Items listed in a dataset
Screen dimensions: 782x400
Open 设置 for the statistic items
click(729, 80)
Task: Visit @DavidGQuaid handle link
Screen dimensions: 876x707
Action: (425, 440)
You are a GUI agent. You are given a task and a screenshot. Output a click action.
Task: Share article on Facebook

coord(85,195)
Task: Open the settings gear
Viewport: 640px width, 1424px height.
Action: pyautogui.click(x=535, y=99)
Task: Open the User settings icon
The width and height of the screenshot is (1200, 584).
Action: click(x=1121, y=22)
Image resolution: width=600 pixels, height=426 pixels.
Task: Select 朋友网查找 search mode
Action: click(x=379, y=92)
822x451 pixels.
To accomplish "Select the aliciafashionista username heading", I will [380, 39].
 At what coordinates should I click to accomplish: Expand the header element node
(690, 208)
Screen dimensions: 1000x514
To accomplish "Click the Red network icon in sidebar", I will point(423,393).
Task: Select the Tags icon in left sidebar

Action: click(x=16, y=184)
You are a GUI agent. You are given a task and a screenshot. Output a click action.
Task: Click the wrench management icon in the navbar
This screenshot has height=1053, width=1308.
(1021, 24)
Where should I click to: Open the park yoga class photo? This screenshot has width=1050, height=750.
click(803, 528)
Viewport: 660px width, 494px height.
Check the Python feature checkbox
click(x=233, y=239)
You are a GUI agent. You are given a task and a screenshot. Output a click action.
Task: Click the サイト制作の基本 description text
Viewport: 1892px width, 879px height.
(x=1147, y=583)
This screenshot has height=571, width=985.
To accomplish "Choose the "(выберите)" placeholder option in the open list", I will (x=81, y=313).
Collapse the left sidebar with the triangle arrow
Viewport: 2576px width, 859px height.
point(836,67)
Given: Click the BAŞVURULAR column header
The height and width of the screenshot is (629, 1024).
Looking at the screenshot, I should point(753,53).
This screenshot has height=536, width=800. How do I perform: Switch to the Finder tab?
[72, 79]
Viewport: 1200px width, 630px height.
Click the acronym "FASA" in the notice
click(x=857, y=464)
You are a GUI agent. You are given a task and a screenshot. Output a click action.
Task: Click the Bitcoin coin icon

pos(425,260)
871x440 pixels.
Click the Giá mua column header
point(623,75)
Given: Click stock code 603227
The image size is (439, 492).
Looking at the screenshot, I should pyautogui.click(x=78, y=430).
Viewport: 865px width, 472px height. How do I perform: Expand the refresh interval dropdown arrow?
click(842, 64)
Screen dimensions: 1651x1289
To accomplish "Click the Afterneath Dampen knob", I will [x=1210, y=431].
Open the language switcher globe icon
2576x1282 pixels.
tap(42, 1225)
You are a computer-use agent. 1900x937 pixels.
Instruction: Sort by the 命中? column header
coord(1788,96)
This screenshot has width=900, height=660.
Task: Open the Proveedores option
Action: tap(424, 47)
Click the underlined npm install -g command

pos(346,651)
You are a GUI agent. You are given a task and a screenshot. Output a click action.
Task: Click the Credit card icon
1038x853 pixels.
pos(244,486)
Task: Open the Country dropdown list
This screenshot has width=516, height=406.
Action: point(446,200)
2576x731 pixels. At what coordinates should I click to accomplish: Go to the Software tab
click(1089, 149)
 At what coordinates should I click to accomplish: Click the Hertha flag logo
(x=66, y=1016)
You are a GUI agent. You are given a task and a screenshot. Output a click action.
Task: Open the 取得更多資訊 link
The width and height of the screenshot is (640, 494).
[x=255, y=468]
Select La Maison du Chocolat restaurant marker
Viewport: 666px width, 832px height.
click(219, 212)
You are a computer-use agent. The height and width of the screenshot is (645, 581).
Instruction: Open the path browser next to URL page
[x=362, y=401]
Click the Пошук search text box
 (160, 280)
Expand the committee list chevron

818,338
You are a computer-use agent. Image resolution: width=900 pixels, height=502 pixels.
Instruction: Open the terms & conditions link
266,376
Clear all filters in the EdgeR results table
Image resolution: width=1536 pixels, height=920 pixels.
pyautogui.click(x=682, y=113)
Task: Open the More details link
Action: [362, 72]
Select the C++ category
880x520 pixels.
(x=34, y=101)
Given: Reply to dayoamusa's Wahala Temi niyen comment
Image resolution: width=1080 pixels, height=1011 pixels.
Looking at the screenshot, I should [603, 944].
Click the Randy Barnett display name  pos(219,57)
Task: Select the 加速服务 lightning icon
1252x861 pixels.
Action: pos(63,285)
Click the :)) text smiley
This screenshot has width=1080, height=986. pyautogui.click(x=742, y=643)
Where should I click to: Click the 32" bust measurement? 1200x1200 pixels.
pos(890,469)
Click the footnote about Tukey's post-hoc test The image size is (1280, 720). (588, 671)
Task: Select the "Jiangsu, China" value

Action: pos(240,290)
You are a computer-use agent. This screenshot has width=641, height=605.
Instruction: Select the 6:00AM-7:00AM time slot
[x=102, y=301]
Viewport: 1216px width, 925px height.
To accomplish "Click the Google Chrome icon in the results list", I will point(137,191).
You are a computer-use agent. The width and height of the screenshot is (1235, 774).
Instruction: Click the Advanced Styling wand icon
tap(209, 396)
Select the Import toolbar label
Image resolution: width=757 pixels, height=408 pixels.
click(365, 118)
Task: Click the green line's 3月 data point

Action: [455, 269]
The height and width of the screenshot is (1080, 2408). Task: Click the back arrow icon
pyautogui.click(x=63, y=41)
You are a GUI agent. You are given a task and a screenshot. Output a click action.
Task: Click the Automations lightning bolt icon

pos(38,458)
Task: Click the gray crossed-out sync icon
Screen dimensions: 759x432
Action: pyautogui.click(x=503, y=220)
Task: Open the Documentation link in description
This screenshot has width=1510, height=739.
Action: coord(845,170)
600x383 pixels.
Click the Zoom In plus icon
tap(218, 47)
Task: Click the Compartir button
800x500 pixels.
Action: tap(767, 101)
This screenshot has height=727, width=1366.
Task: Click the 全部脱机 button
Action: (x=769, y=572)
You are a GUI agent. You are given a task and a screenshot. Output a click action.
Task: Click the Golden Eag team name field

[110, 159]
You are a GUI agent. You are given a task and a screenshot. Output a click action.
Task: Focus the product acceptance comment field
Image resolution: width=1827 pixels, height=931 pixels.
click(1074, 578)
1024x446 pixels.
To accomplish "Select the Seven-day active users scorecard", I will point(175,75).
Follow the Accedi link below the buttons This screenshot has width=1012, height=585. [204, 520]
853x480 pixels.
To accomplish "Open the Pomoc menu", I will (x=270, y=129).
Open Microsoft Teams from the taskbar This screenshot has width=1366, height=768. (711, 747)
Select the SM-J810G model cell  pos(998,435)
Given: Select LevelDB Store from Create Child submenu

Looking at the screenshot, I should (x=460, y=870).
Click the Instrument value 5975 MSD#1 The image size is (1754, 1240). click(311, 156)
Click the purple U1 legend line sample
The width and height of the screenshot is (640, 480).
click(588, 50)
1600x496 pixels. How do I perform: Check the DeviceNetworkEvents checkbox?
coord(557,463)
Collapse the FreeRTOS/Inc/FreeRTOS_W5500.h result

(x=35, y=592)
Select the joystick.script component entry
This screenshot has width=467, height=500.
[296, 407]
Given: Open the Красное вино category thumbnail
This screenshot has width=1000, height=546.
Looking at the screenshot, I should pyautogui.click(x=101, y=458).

> _Aim of the exercise_:
Look over the records above and filter for each line with the word "settings".

> _Exercise response_:
Task: Open the settings gear
Task: Open the User settings icon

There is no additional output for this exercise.